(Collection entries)
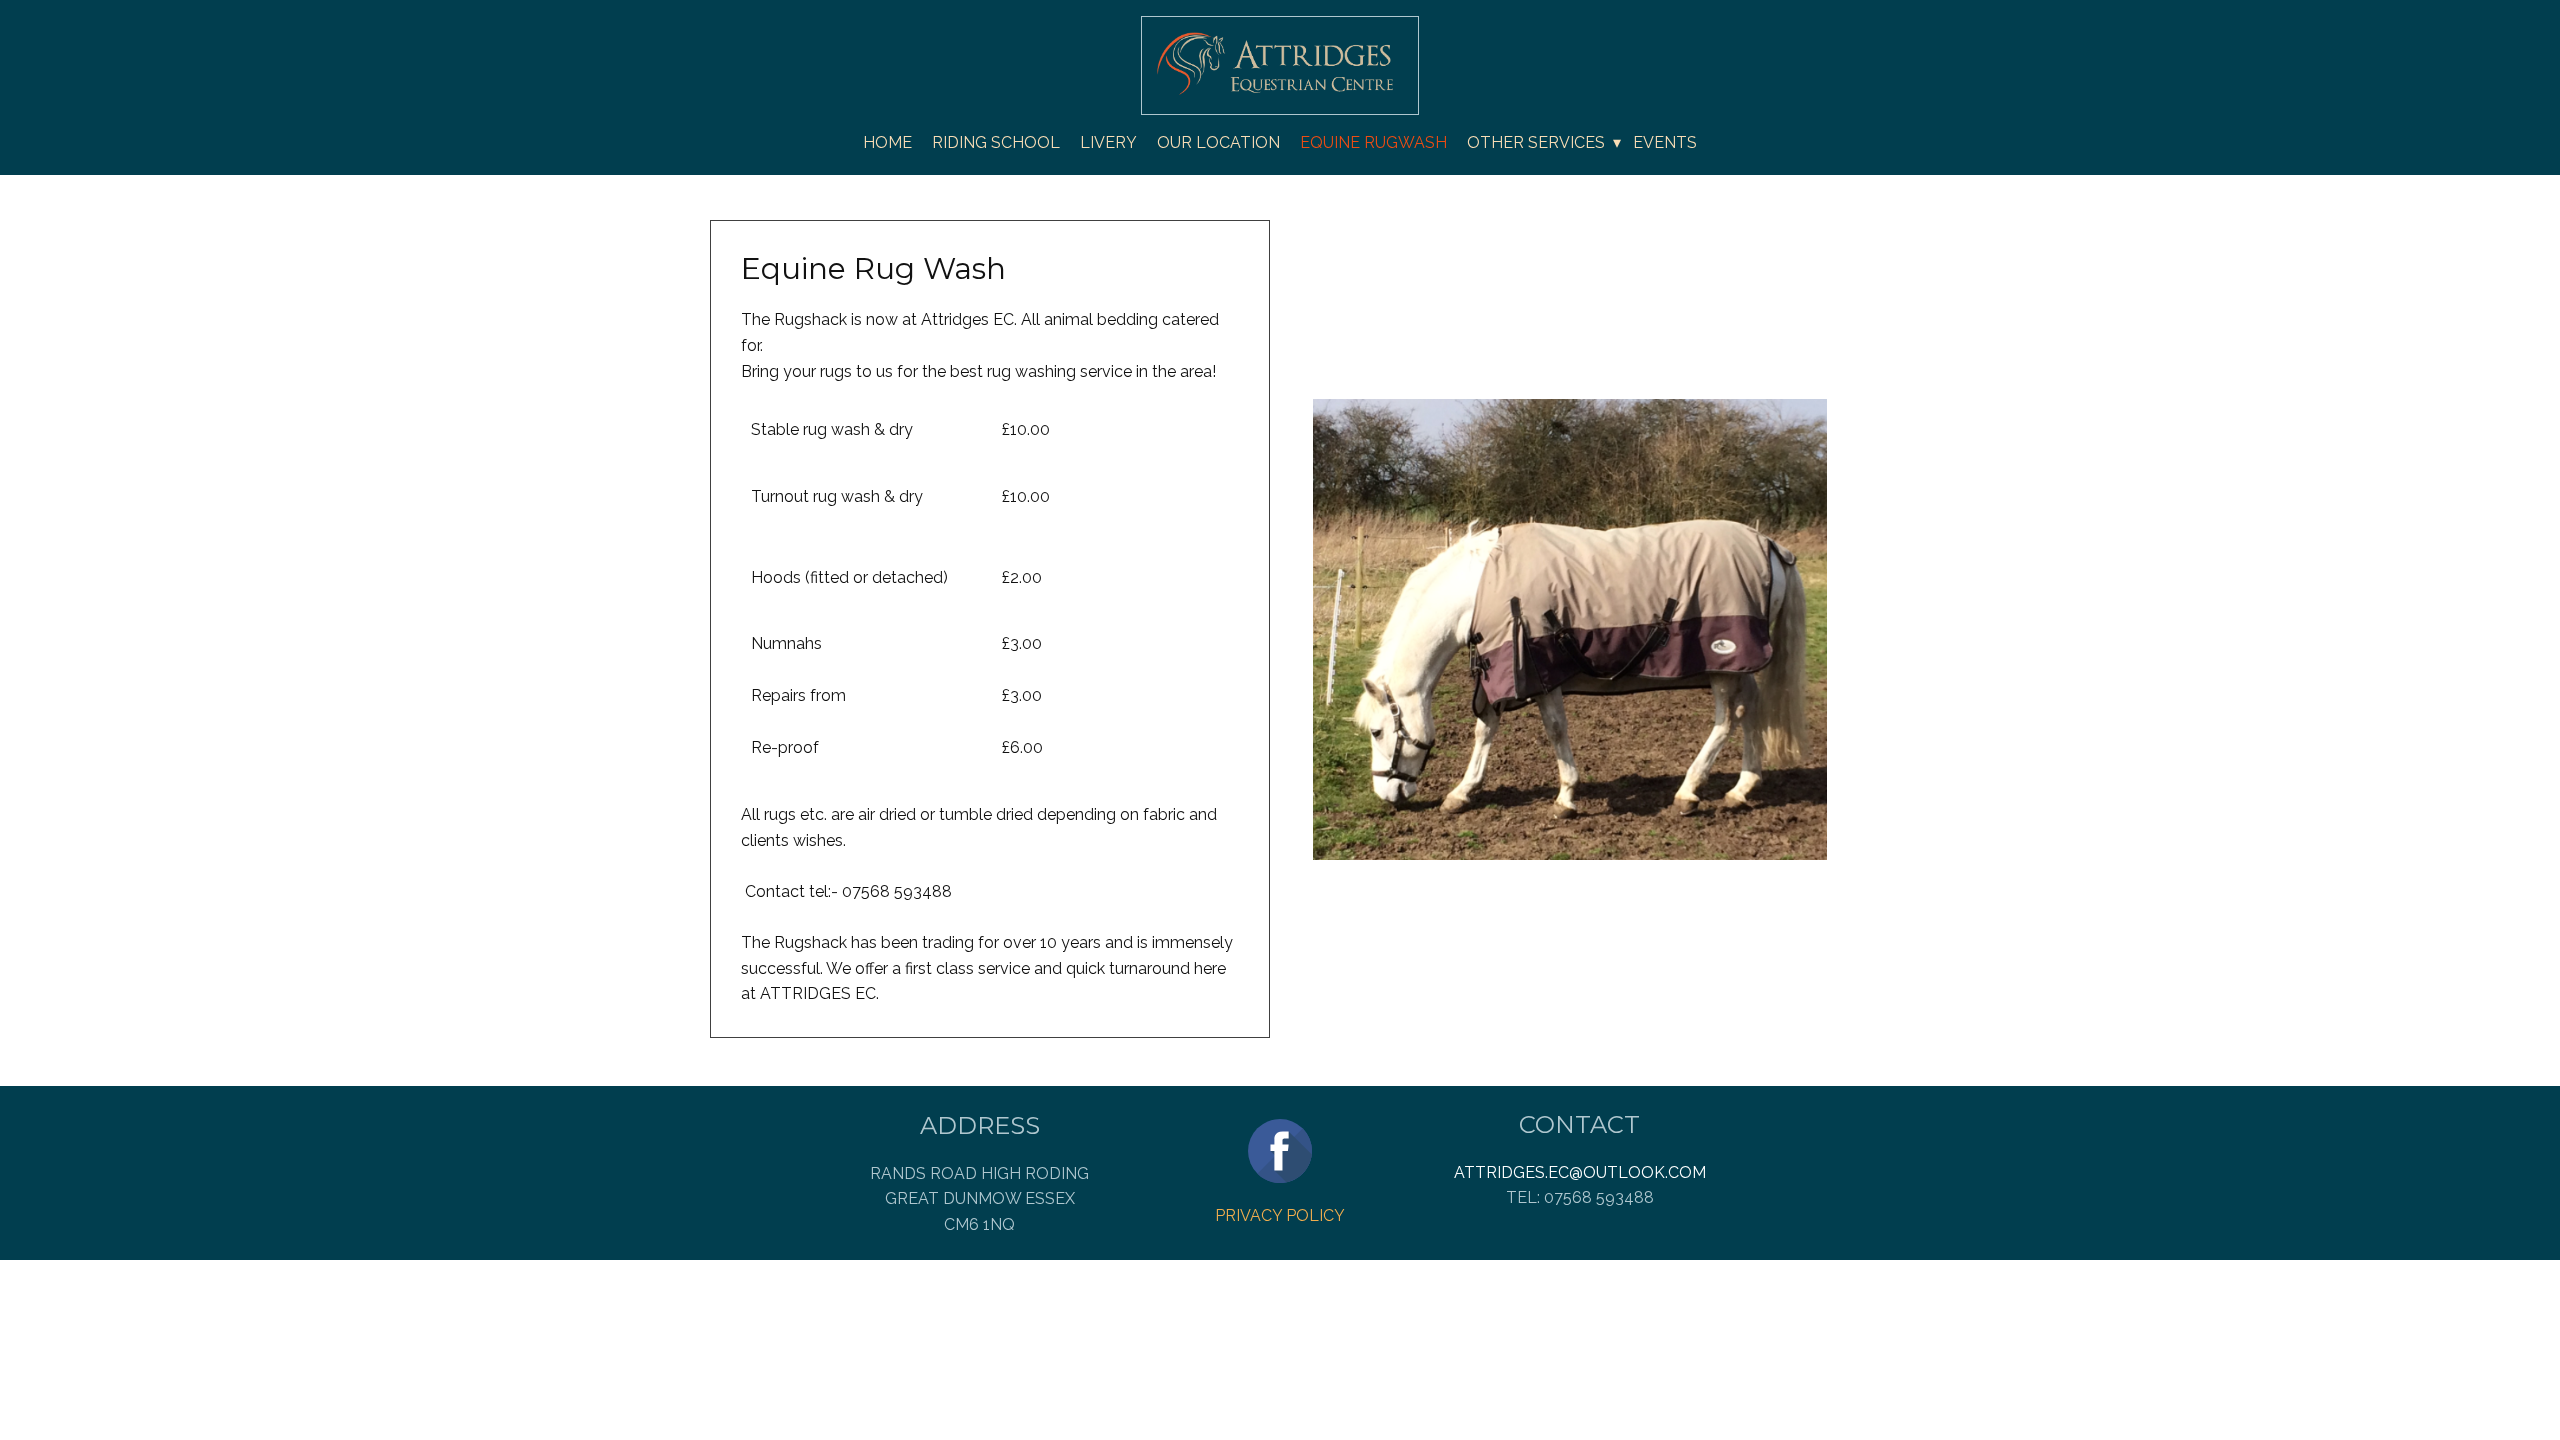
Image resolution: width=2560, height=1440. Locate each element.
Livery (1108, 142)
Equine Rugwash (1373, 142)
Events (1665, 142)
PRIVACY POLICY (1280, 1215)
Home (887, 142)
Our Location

What the task requires:
Output the entries above exactly, without their pictures.

Written solution:
Image resolution: width=2560, height=1440. Locate each element.
Livery (1108, 142)
Equine Rugwash (1373, 142)
Events (1665, 142)
PRIVACY POLICY (1280, 1215)
Home (887, 142)
Our Location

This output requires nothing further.